[[ MATERIAL FOR THE TASK open ]]

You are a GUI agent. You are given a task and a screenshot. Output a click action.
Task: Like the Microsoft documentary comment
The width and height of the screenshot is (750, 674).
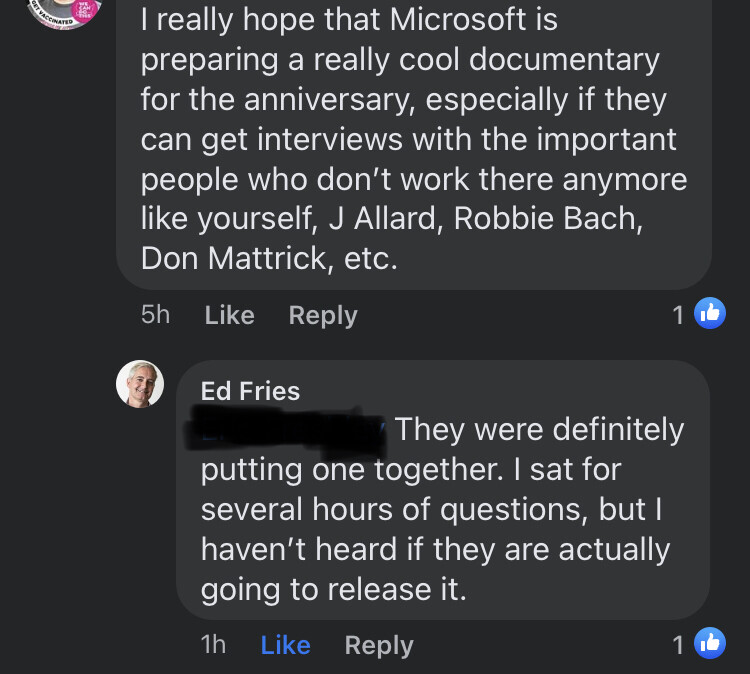[229, 315]
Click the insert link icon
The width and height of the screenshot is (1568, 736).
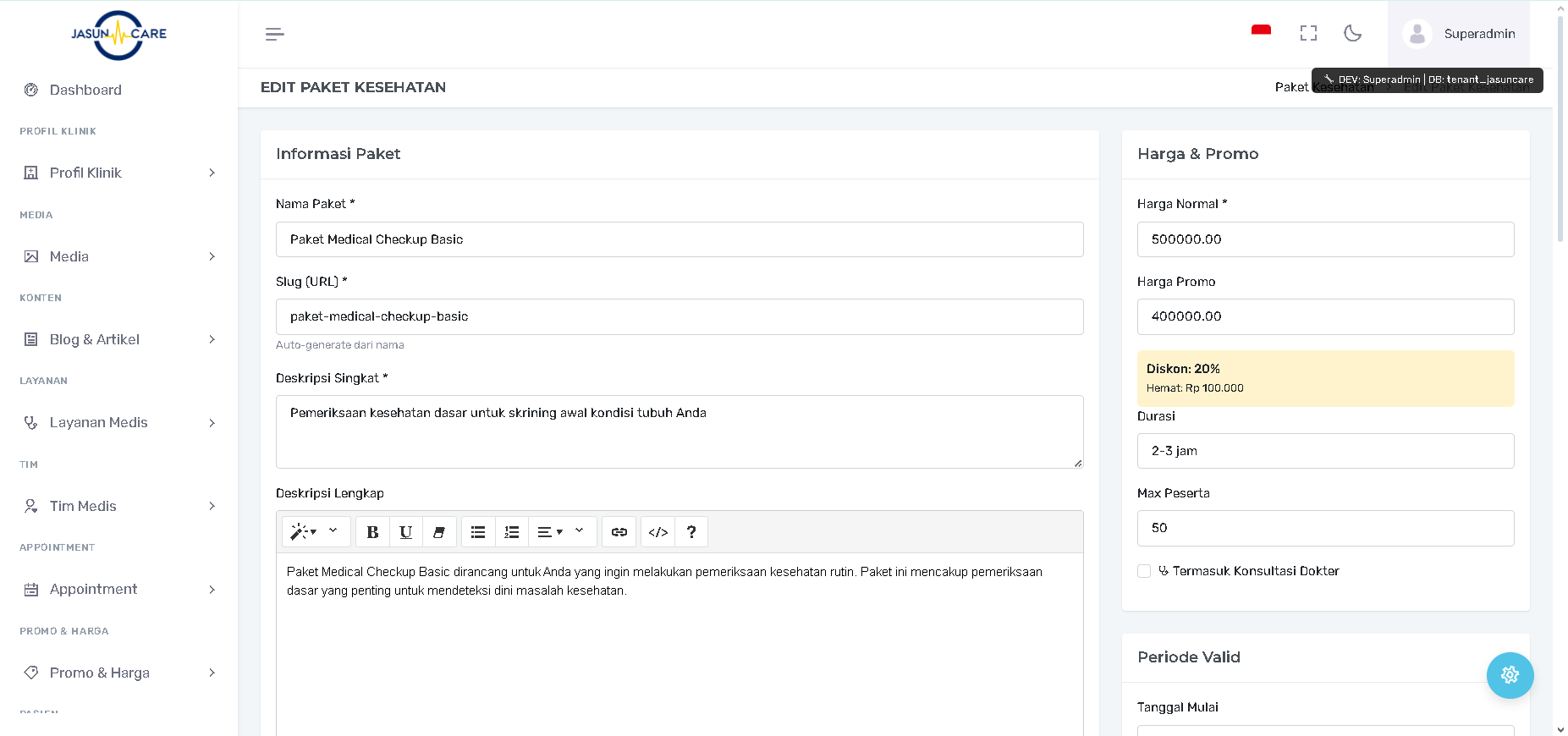pyautogui.click(x=619, y=532)
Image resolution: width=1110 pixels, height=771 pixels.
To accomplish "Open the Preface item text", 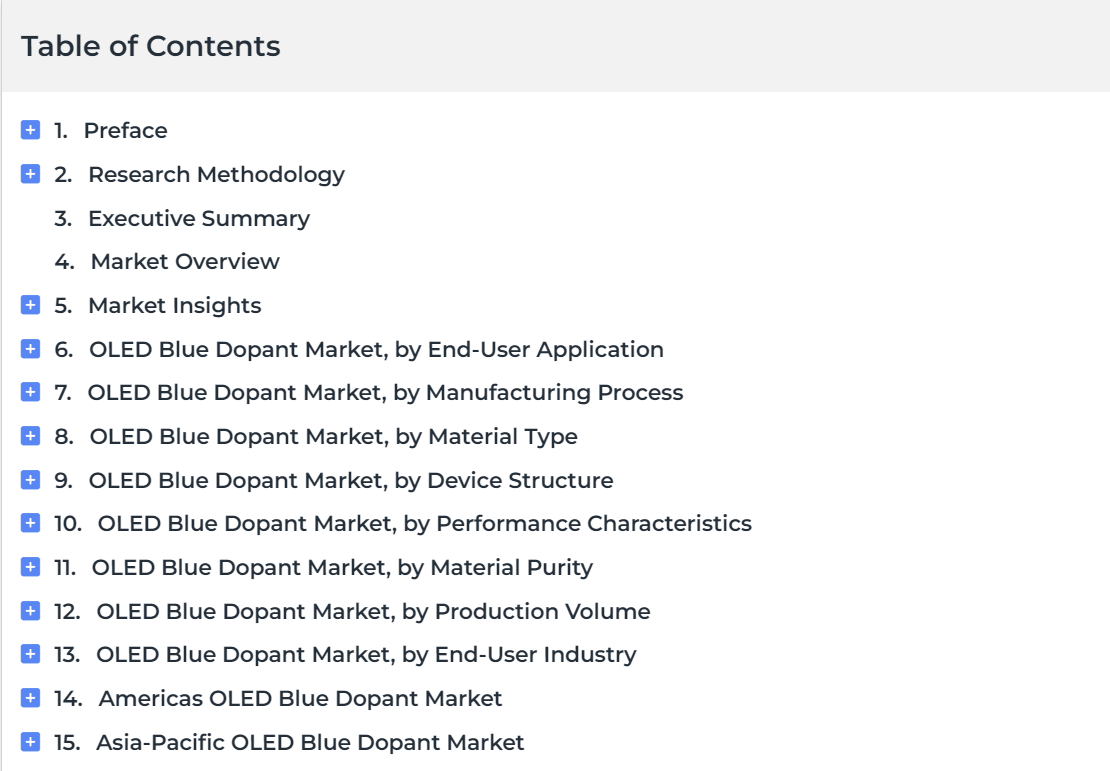I will (125, 130).
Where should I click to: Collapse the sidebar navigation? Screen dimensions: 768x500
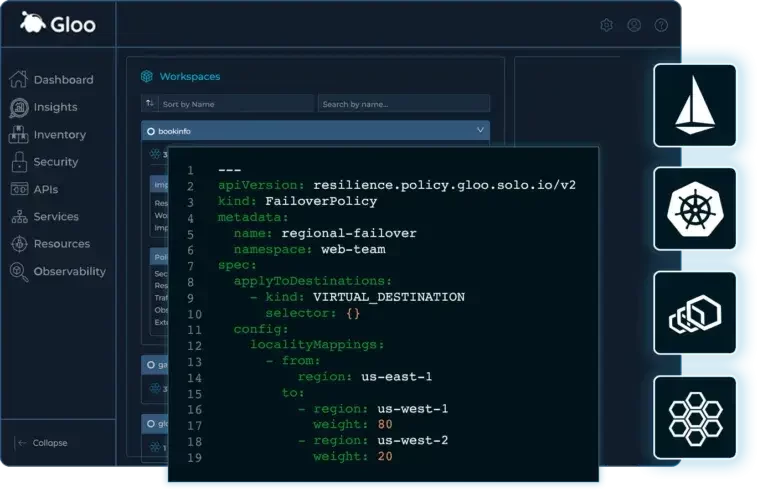coord(43,443)
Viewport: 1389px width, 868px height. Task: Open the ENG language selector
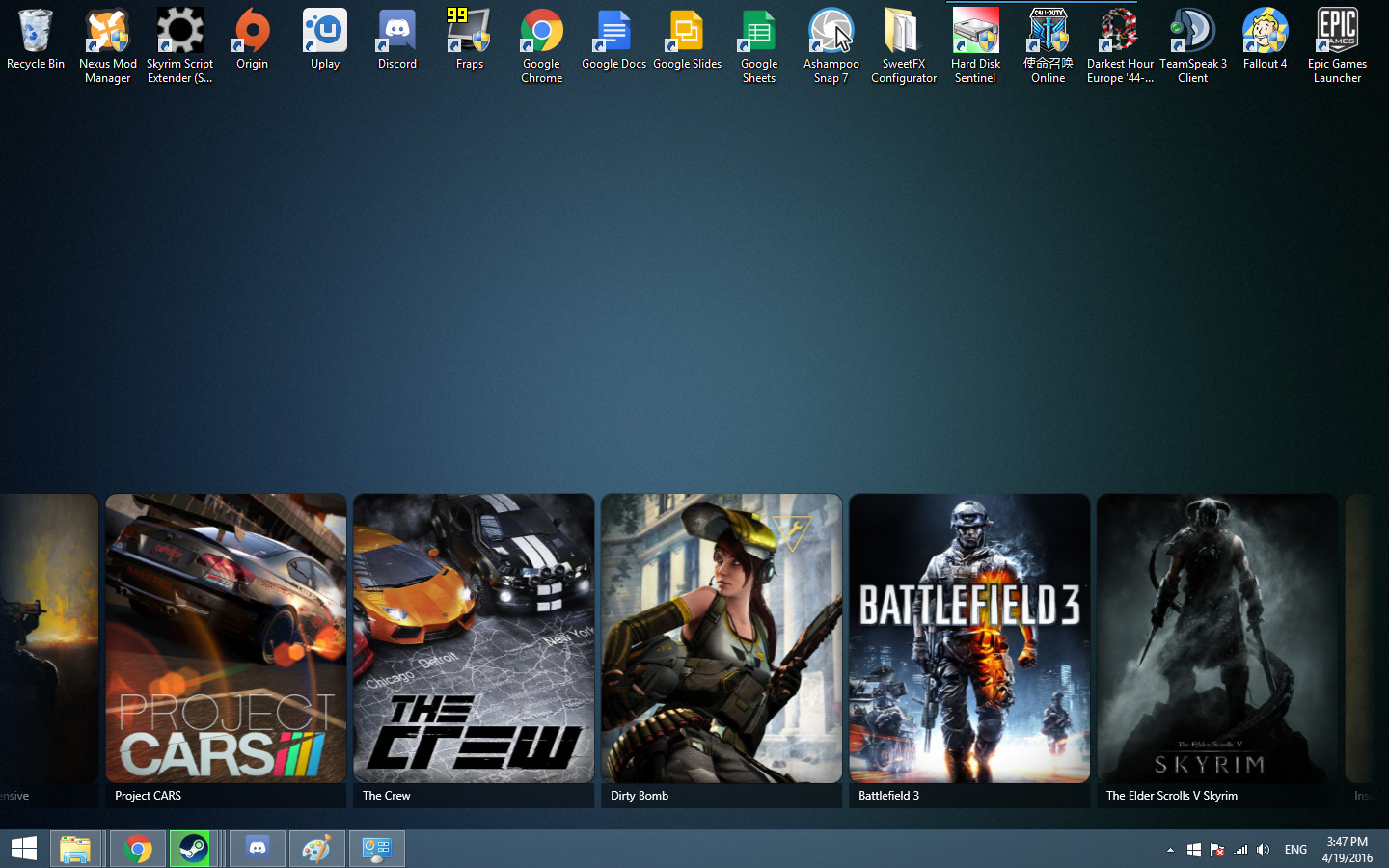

[[ MATERIAL FOR THE TASK closed ]]

* _EXERCISE GOAL_:
The answer must be an exact copy of the lines above, from the start of the records through the line with "Click the insert link icon", and of nothing else; no pictures belong in it.

* _EXERCISE RESULT_:
You are a GUI agent. You are given a task and a screenshot. Output a click action.
Task: Like the Microsoft documentary comment
The width and height of the screenshot is (750, 674).
[229, 315]
Click the insert link icon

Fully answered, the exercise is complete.